Listed entries section start

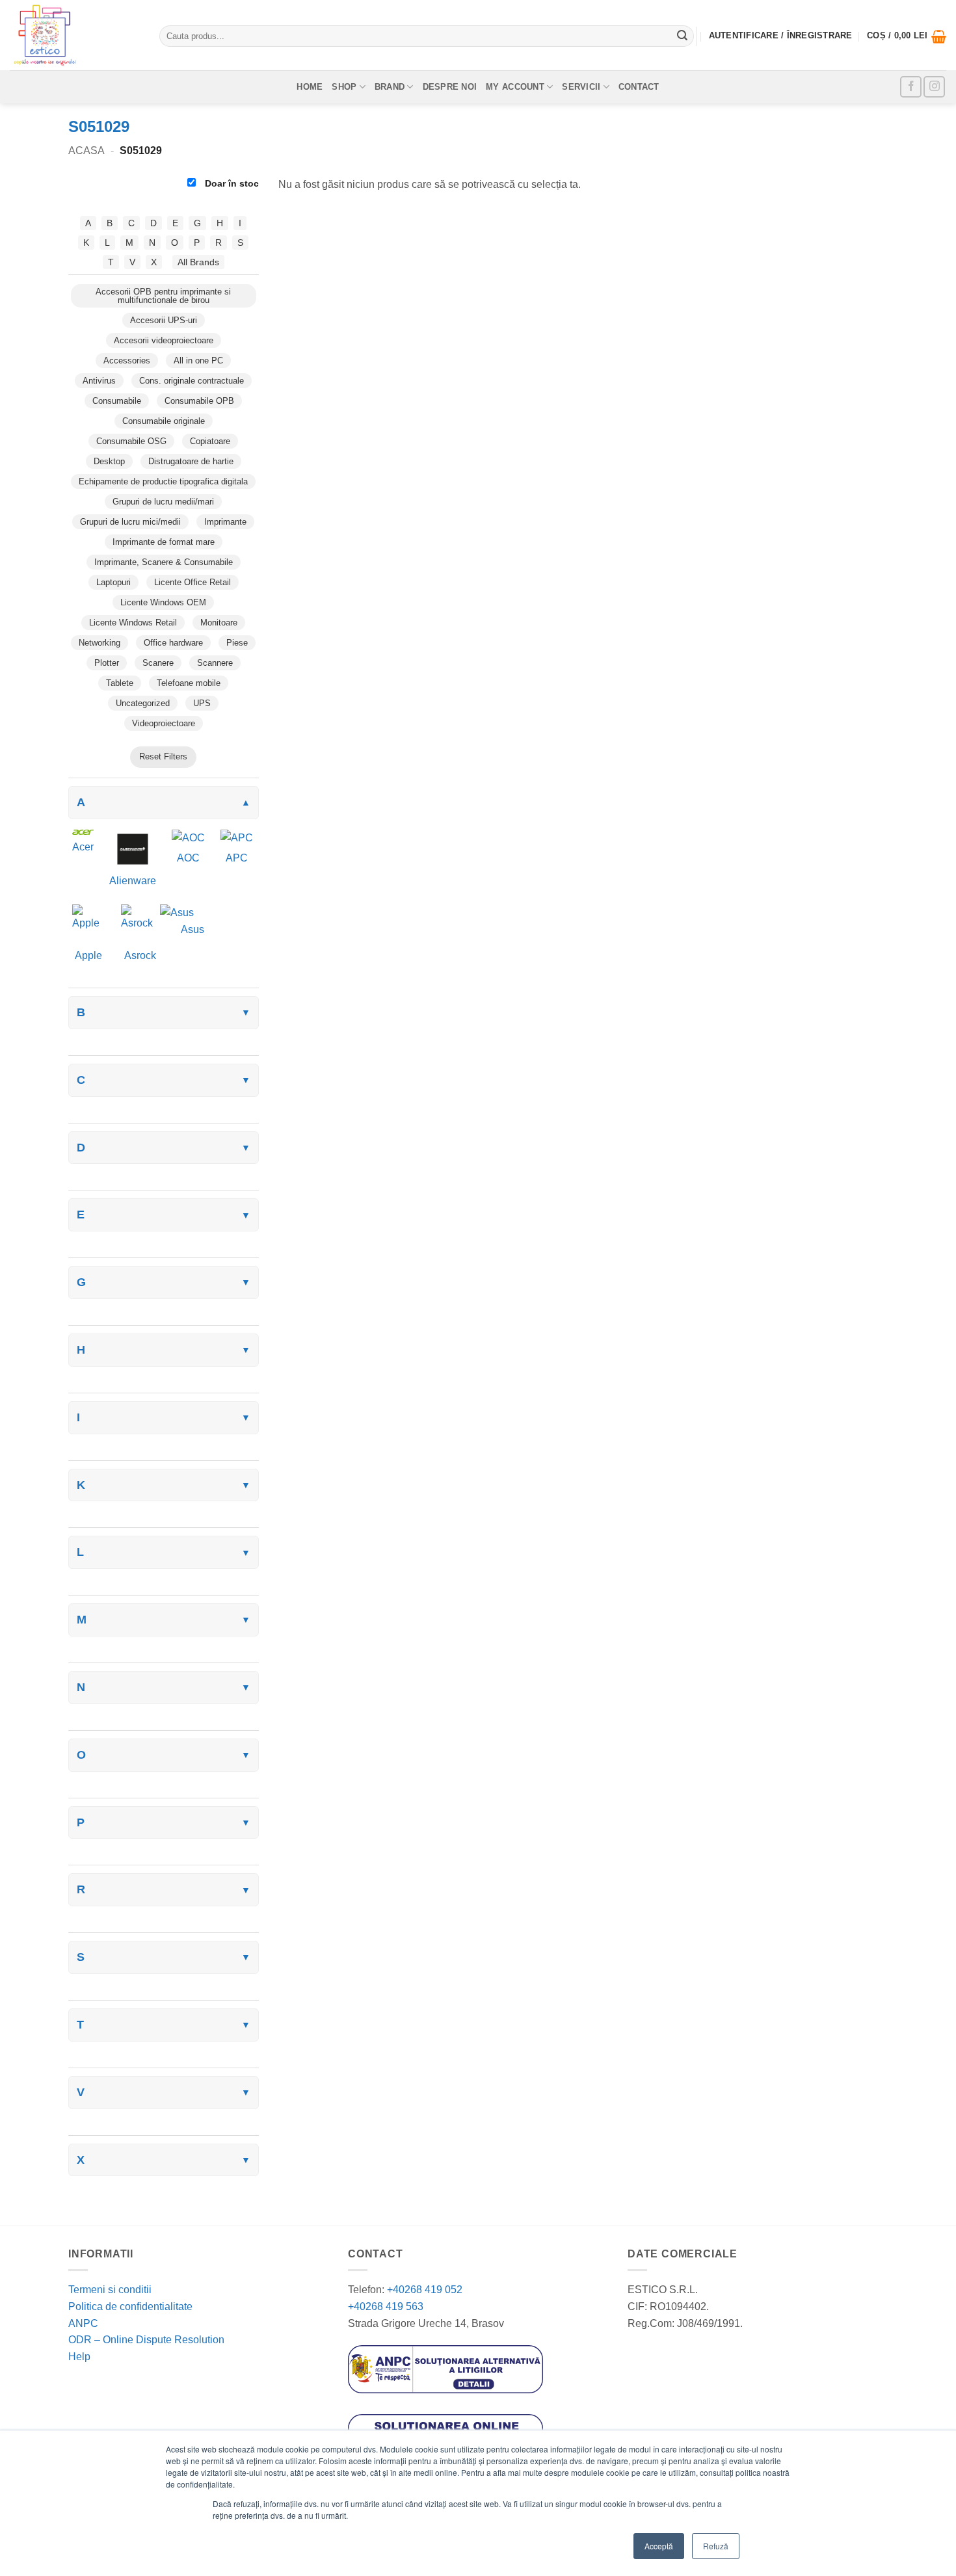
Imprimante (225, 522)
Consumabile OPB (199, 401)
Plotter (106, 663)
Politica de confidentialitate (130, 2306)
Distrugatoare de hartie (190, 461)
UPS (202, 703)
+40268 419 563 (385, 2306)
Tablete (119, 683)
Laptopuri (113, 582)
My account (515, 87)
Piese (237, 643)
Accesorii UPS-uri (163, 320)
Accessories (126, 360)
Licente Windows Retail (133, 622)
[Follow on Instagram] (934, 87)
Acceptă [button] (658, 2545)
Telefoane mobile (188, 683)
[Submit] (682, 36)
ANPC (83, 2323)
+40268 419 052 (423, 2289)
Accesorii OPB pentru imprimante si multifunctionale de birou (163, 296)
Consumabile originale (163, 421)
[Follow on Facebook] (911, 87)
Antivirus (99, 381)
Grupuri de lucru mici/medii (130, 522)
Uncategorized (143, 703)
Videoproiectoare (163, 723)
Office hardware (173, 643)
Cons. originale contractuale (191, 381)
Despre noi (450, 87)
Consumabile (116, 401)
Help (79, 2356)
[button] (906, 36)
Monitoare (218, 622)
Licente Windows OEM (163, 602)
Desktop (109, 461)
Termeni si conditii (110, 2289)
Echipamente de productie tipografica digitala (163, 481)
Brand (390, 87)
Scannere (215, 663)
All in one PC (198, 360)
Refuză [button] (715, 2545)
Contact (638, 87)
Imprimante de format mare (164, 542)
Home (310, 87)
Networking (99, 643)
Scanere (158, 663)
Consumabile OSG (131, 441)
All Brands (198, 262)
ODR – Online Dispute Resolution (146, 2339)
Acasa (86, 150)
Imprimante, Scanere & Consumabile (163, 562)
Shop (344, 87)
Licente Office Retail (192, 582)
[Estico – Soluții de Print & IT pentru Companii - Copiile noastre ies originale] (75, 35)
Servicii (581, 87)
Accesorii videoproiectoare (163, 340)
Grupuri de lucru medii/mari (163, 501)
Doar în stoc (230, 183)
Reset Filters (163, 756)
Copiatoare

Listed entries section end

Task to carry out —
Among the entries above, identify all lines with "pentru" and copy them.

Response area —
Accesorii OPB pentru imprimante si multifunctionale de birou (163, 296)
[Estico – Soluții de Print & IT pentru Companii - Copiile noastre ies originale] (75, 35)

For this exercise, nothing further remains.